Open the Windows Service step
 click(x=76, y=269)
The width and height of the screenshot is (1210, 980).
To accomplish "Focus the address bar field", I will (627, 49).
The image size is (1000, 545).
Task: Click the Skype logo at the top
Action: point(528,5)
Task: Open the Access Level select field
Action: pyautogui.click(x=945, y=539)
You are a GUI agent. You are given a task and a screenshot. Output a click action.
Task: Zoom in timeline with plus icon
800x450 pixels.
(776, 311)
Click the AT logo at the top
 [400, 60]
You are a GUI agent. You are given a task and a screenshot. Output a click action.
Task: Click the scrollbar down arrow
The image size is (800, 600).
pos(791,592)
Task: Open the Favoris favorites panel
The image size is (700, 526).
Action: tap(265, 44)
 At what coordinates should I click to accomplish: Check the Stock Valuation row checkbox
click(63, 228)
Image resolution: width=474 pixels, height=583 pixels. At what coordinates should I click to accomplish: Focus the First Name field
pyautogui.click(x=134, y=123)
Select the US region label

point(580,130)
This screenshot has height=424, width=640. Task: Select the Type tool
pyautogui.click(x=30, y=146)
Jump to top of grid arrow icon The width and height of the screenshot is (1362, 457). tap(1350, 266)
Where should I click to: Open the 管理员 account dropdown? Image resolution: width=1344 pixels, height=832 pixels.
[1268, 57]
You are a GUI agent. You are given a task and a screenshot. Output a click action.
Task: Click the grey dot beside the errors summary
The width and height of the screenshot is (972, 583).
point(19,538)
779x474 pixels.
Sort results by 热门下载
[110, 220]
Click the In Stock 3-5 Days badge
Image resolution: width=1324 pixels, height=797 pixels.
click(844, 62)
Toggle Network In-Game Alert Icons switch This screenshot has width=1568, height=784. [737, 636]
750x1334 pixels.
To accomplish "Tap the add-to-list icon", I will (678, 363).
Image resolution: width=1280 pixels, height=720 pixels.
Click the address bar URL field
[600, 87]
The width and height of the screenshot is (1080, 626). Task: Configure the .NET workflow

■ ■ ■ ■ ■ ■ ■

■ **Exercise objective**:
Copy the entries above exactly, leaving none out.

■ **Reply**:
Open the Windows Service step
 click(x=76, y=269)
The width and height of the screenshot is (1210, 980).
To accomplish "Focus the address bar field", I will (627, 49).
The image size is (1000, 545).
Task: Click the Skype logo at the top
Action: point(528,5)
Task: Open the Access Level select field
Action: pyautogui.click(x=945, y=539)
You are a GUI agent. You are given a task and a screenshot. Output a click action.
Task: Zoom in timeline with plus icon
800x450 pixels.
(776, 311)
Click the AT logo at the top
 [400, 60]
You are a GUI agent. You are given a task and a screenshot. Output a click action.
Task: Click the scrollbar down arrow
The image size is (800, 600).
pos(791,592)
Task: Open the Favoris favorites panel
The image size is (700, 526).
Action: tap(265, 44)
 At what coordinates should I click to accomplish: Check the Stock Valuation row checkbox
click(63, 228)
Image resolution: width=474 pixels, height=583 pixels. At what coordinates should I click to accomplish: Focus the First Name field
pyautogui.click(x=134, y=123)
Select the US region label

point(580,130)
This screenshot has height=424, width=640. Task: Select the Type tool
pyautogui.click(x=30, y=146)
Jump to top of grid arrow icon The width and height of the screenshot is (1362, 457). tap(1350, 266)
Where should I click to: Open the 管理员 account dropdown? Image resolution: width=1344 pixels, height=832 pixels.
[1268, 57]
You are a GUI agent. You are given a task and a screenshot. Output a click action.
Task: Click the grey dot beside the errors summary
The width and height of the screenshot is (972, 583).
point(19,538)
779x474 pixels.
Sort results by 热门下载
[110, 220]
Click the In Stock 3-5 Days badge
Image resolution: width=1324 pixels, height=797 pixels.
click(844, 62)
Toggle Network In-Game Alert Icons switch This screenshot has width=1568, height=784. [737, 636]
750x1334 pixels.
To accomplish "Tap the add-to-list icon", I will (678, 363).
Image resolution: width=1280 pixels, height=720 pixels.
Click the address bar URL field
[600, 87]
The width and height of the screenshot is (1080, 626). Task: Configure the .NET workflow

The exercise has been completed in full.